Italy, it seems, has become the latest member state to defy Europe's founding principle to allow people to move freely between the 26 European countries in the Schengen zone without a passport or having to stop at border controls.
300/400 people arrive weekly in Italy through Slovenia, also due to other Schengen European countries' decision to close their borders
— Raw News (@RawNewsLive) January 5, 2016
The Mediterranean country had been accused of turning a blind eye to registering many migrants, allowing them to travel overland to other European countries and claim asylum there. Brussels has since launched legal action against Italy, Greece and Croatia for failing to carry mandatory fingerprinting of asylum seekers and recording their data correctly.

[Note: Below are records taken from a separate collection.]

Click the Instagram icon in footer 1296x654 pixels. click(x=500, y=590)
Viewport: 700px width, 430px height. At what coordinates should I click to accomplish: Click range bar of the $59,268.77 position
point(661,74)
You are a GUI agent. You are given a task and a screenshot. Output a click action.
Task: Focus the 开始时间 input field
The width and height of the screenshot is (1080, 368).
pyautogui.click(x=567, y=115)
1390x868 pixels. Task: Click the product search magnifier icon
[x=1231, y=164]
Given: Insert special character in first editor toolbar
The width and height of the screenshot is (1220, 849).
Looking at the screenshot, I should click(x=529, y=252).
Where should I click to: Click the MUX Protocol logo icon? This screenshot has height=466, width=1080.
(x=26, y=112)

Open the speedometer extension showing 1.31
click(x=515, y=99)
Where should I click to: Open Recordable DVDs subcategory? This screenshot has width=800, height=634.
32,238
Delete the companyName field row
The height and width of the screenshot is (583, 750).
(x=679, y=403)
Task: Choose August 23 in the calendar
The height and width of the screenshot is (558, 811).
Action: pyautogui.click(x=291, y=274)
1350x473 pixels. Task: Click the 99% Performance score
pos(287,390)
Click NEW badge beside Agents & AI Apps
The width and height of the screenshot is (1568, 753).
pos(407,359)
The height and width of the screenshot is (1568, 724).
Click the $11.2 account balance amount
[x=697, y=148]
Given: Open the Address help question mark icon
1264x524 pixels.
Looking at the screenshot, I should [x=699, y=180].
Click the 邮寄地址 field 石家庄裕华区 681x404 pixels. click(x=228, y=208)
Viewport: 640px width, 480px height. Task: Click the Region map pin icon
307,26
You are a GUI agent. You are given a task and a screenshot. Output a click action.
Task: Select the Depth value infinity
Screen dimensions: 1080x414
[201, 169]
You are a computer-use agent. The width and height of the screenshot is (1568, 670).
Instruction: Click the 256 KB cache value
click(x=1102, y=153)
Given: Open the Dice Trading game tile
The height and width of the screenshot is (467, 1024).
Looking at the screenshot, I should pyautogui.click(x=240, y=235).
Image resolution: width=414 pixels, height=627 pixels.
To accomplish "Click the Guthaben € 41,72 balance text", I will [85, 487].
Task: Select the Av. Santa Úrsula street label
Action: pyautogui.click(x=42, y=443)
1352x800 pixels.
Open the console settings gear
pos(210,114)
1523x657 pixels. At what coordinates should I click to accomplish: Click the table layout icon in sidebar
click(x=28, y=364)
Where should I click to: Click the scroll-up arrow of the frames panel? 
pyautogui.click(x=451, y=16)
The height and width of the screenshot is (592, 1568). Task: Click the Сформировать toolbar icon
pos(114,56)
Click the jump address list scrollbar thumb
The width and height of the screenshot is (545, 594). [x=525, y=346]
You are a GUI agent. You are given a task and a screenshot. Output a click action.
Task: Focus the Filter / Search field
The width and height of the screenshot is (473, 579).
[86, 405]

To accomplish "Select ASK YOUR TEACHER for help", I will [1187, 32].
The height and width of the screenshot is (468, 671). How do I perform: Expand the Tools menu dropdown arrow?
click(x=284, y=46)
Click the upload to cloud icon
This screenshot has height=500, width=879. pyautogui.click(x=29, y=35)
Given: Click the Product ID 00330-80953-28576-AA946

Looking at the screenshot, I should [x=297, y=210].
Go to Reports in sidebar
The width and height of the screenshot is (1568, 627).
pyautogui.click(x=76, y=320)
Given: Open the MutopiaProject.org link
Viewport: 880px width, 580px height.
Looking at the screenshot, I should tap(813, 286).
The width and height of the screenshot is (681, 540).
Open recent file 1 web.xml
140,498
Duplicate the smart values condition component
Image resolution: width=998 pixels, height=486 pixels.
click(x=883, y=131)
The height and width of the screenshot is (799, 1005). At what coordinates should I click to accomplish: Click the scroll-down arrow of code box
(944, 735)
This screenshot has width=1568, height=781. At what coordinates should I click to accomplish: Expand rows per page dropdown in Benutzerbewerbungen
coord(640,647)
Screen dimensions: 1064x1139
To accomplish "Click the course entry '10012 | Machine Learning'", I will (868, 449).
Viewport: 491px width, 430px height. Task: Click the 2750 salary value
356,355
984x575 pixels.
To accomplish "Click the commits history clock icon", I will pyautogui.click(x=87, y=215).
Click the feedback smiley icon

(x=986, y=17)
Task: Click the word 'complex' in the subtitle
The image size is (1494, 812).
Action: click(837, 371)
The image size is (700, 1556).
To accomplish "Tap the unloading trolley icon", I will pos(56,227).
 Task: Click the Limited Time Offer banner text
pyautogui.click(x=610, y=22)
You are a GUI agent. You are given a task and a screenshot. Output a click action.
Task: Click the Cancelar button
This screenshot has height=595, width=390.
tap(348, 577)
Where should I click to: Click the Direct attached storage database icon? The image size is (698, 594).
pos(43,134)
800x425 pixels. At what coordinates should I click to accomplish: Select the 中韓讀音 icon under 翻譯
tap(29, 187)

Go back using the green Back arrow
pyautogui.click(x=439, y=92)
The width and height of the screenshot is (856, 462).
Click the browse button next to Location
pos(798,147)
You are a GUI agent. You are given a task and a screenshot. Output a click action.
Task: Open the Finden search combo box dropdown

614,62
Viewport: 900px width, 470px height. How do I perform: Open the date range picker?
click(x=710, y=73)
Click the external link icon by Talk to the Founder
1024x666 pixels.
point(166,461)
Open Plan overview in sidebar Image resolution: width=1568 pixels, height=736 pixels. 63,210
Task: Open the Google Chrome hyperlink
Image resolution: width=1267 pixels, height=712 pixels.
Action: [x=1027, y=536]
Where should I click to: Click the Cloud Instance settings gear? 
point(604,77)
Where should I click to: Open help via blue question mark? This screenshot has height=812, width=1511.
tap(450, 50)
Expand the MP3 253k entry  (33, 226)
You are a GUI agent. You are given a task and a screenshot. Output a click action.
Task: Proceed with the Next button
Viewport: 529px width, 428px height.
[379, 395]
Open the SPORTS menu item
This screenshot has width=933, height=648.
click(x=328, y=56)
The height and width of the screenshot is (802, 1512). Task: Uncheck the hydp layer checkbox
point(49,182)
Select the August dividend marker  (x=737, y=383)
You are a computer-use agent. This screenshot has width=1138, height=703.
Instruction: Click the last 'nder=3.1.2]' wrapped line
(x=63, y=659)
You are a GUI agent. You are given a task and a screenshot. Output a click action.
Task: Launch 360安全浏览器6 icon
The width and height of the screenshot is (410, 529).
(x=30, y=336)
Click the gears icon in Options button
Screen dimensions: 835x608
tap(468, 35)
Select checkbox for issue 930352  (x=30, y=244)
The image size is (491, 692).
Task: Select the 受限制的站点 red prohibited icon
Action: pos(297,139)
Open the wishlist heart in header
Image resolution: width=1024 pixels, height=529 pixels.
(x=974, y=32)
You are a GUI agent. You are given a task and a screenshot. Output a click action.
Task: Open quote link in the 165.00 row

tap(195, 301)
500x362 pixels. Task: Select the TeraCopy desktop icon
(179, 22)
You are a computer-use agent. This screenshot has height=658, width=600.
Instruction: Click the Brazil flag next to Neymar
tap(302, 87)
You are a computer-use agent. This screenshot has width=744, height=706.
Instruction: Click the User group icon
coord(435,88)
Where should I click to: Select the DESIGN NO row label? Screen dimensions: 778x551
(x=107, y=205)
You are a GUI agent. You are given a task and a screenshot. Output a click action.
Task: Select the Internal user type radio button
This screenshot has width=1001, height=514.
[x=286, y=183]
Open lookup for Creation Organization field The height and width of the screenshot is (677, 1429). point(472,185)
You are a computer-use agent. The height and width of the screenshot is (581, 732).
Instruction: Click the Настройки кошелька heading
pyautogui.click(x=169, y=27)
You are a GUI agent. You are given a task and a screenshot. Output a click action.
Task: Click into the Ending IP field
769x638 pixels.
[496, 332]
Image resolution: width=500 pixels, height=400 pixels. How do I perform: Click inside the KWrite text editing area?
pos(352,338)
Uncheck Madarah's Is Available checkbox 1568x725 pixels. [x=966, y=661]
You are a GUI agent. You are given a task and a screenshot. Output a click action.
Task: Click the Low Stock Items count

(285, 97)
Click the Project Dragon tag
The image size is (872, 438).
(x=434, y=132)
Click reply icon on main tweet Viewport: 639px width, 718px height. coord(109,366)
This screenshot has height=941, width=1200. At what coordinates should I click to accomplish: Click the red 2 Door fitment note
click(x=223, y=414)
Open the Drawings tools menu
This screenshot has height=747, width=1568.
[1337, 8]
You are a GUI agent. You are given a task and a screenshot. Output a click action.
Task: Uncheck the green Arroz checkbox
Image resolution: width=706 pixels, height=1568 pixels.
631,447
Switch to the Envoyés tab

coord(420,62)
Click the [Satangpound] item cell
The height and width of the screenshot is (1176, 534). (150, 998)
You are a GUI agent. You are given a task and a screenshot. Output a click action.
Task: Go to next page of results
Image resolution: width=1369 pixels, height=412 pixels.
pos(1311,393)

If #refugees, IDPs & asylum-seekers form a country, its population'd be Italy's size w/ +/- 60mm ppl By @JZarracina pic.twitter.com/fctfBkg2PI
— JavichuDR (@JavichuDR) December 31, 2015
In December 2015, the European Commission ordered Italy to use force if necessary to collect the fingerprints of every asylum seeker and migrant before they moved on.
"We risk paying serious consequences, many other states don't register all of the migrants who arrive and yet we [Italy] are the ones who get sanctioned for it," said Interior Minister Angelino Alfano.
However, while Italy faces legal repercussions if it fails to fingerprint all migrants properly, the number of refugees arriving overland continues to increase as other northern European countries flout Schengen rules and close their borders to more people.